> **WHAT THE TASK REQUIRES**:
Please output only the lines running from the one that contains "Select 거래처관리 in the sidebar" through the last line of the data below, exactly as they stand, with no pictures.

Data excerpts:
..............................

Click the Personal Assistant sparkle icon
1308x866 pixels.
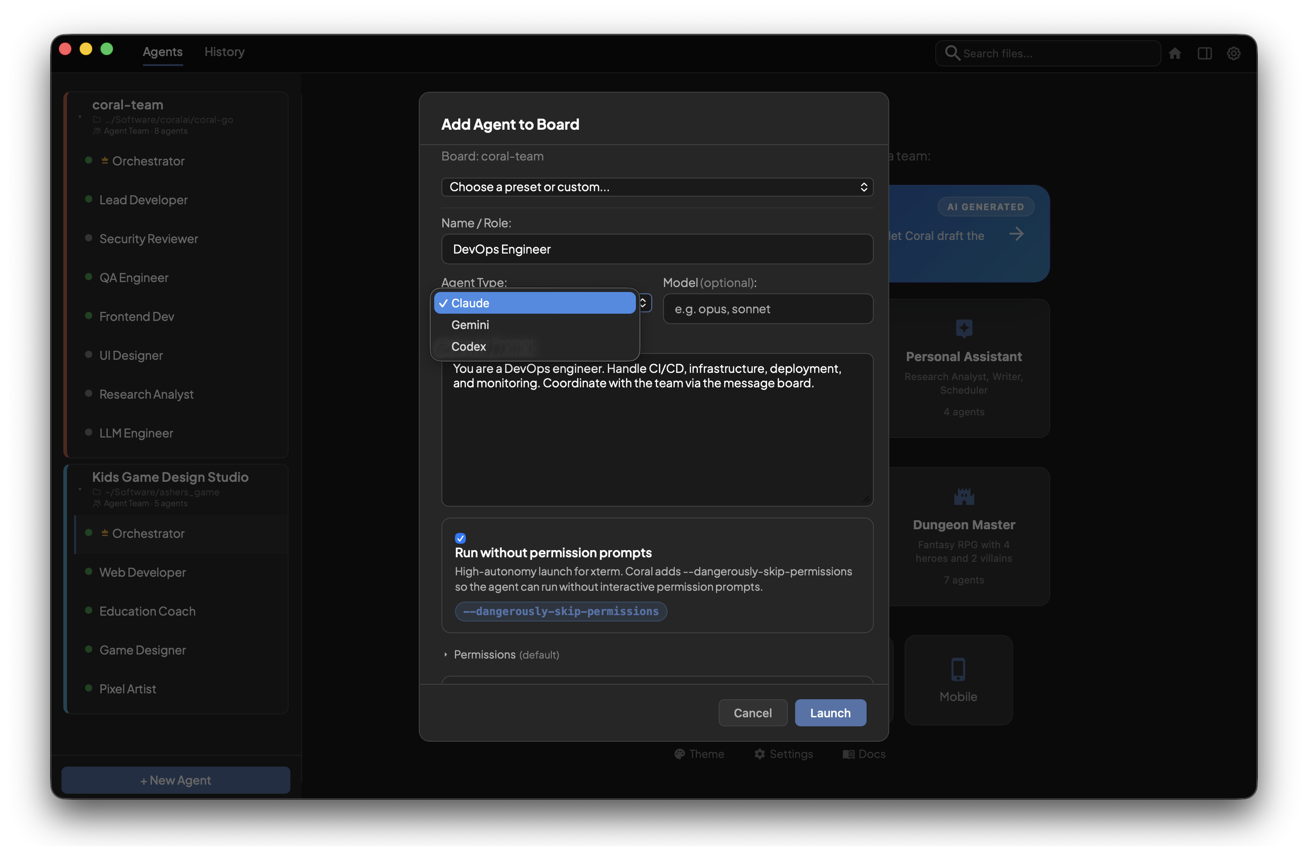pyautogui.click(x=964, y=329)
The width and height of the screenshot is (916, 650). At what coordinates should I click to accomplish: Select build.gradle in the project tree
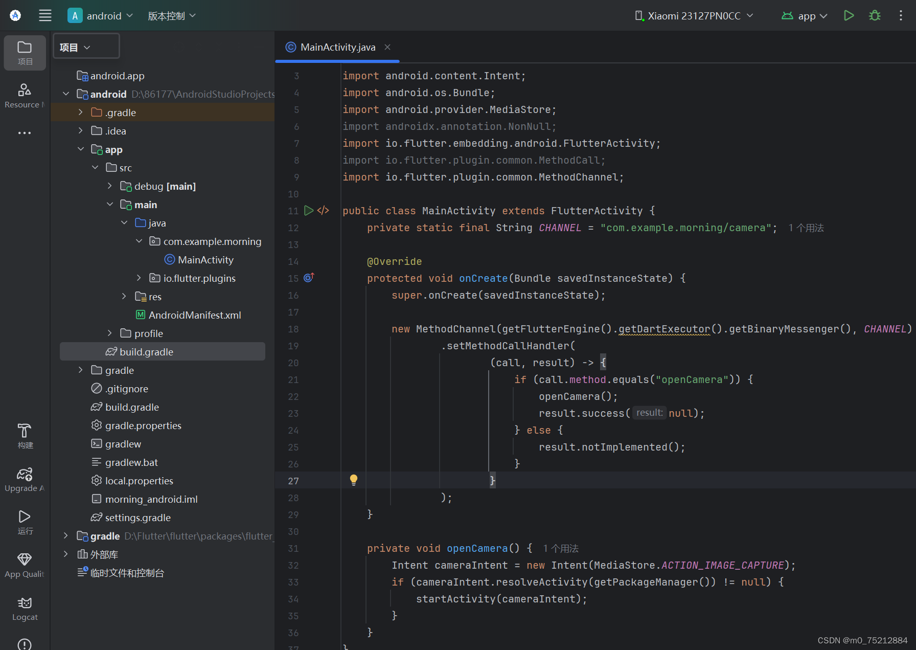[x=146, y=351]
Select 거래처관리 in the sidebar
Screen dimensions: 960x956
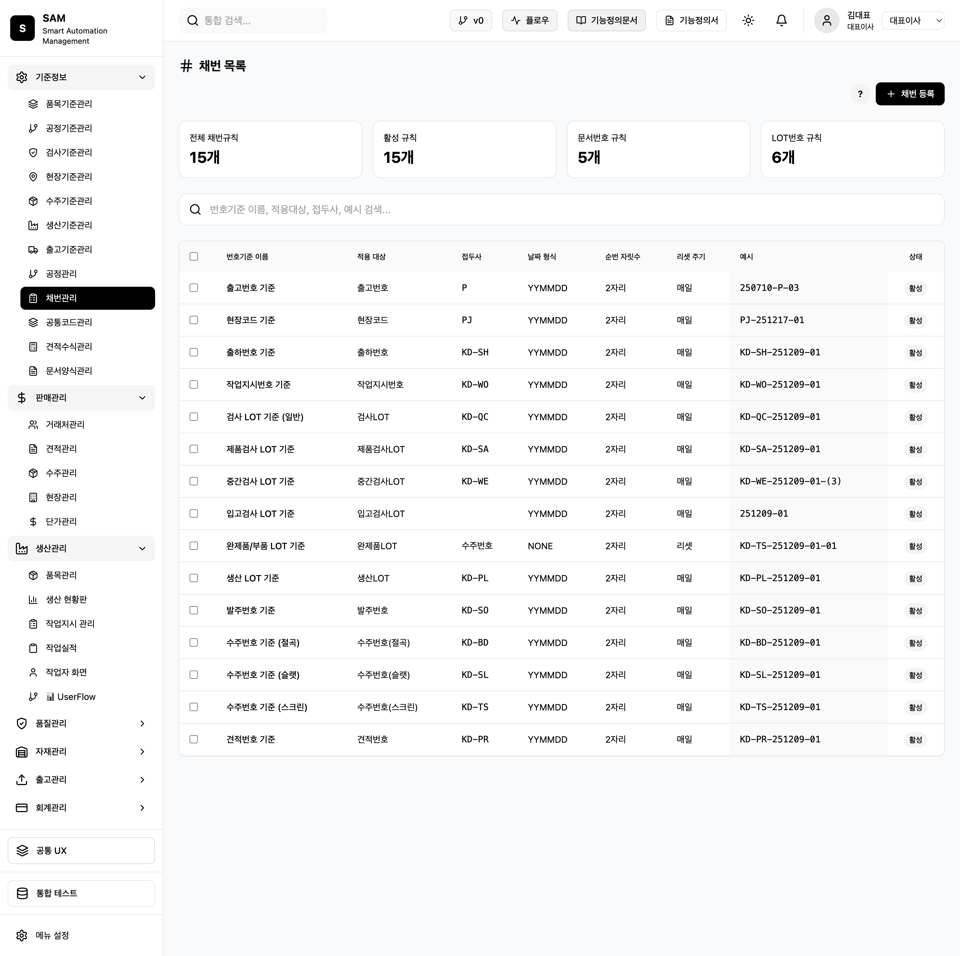(65, 424)
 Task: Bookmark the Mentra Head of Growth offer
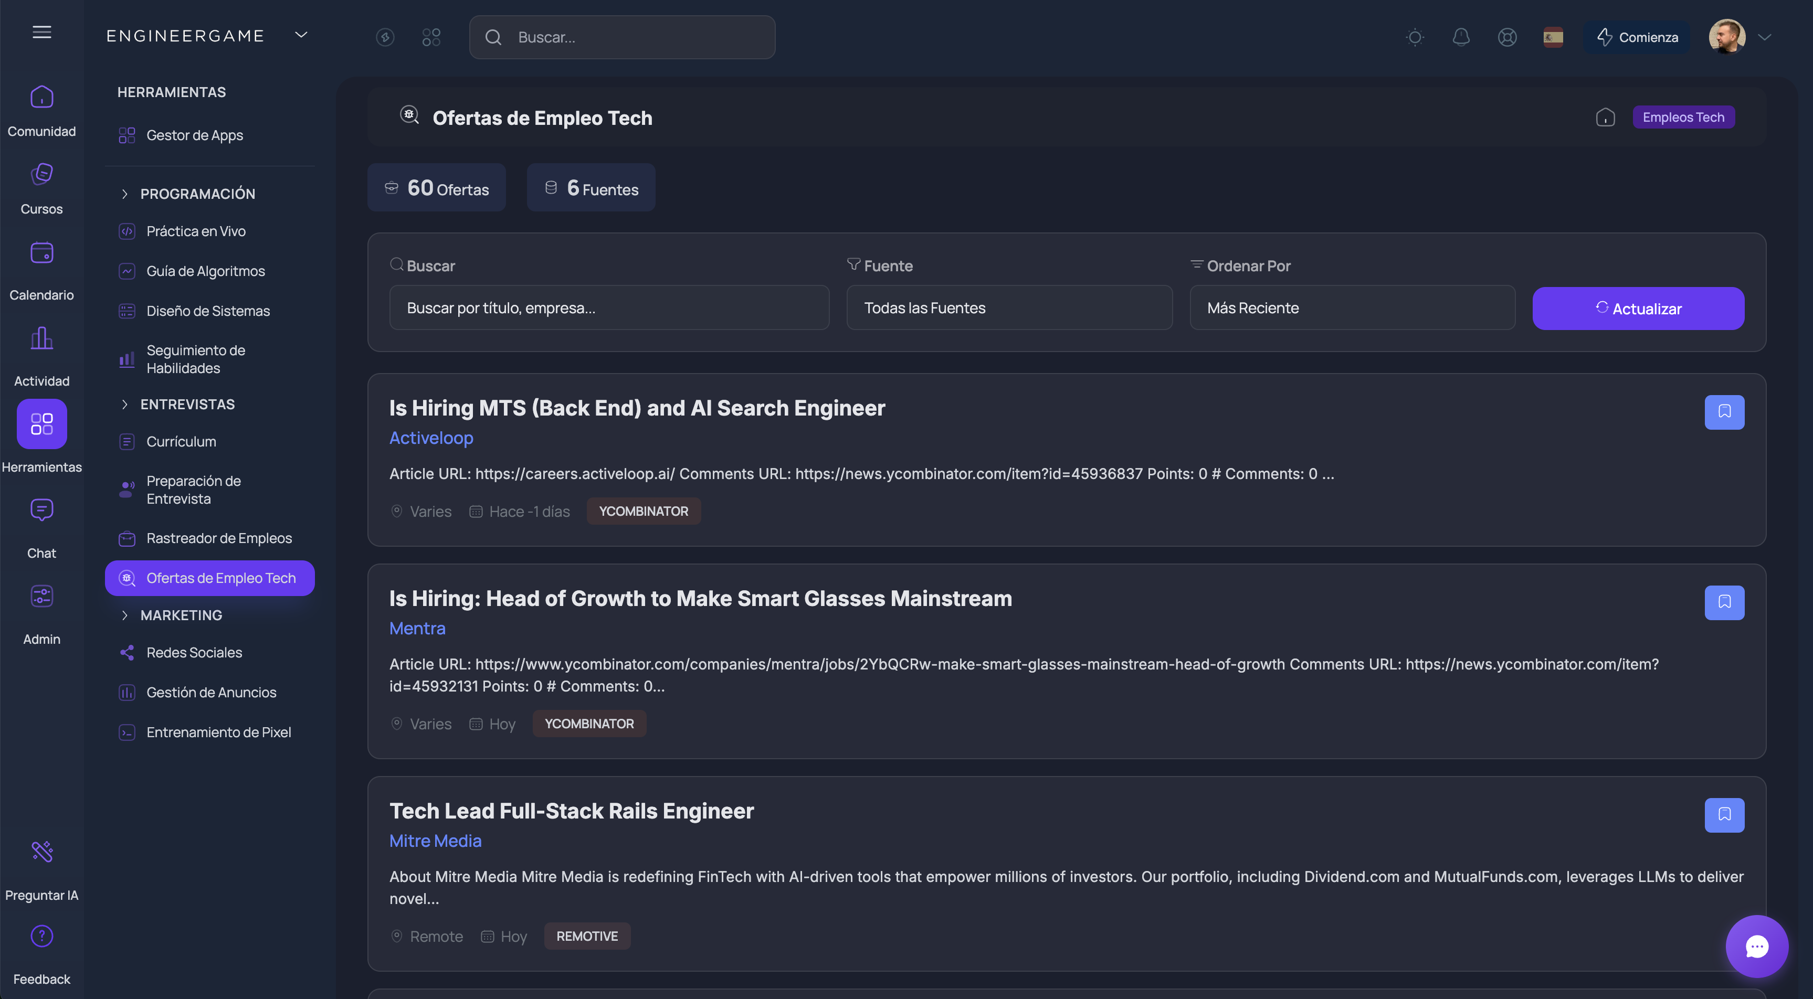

..............................

> **OUTPUT OF THE EXERCISE**:
Select 거래처관리 in the sidebar
Screen dimensions: 960x956
(65, 424)
 Task: Bookmark the Mentra Head of Growth offer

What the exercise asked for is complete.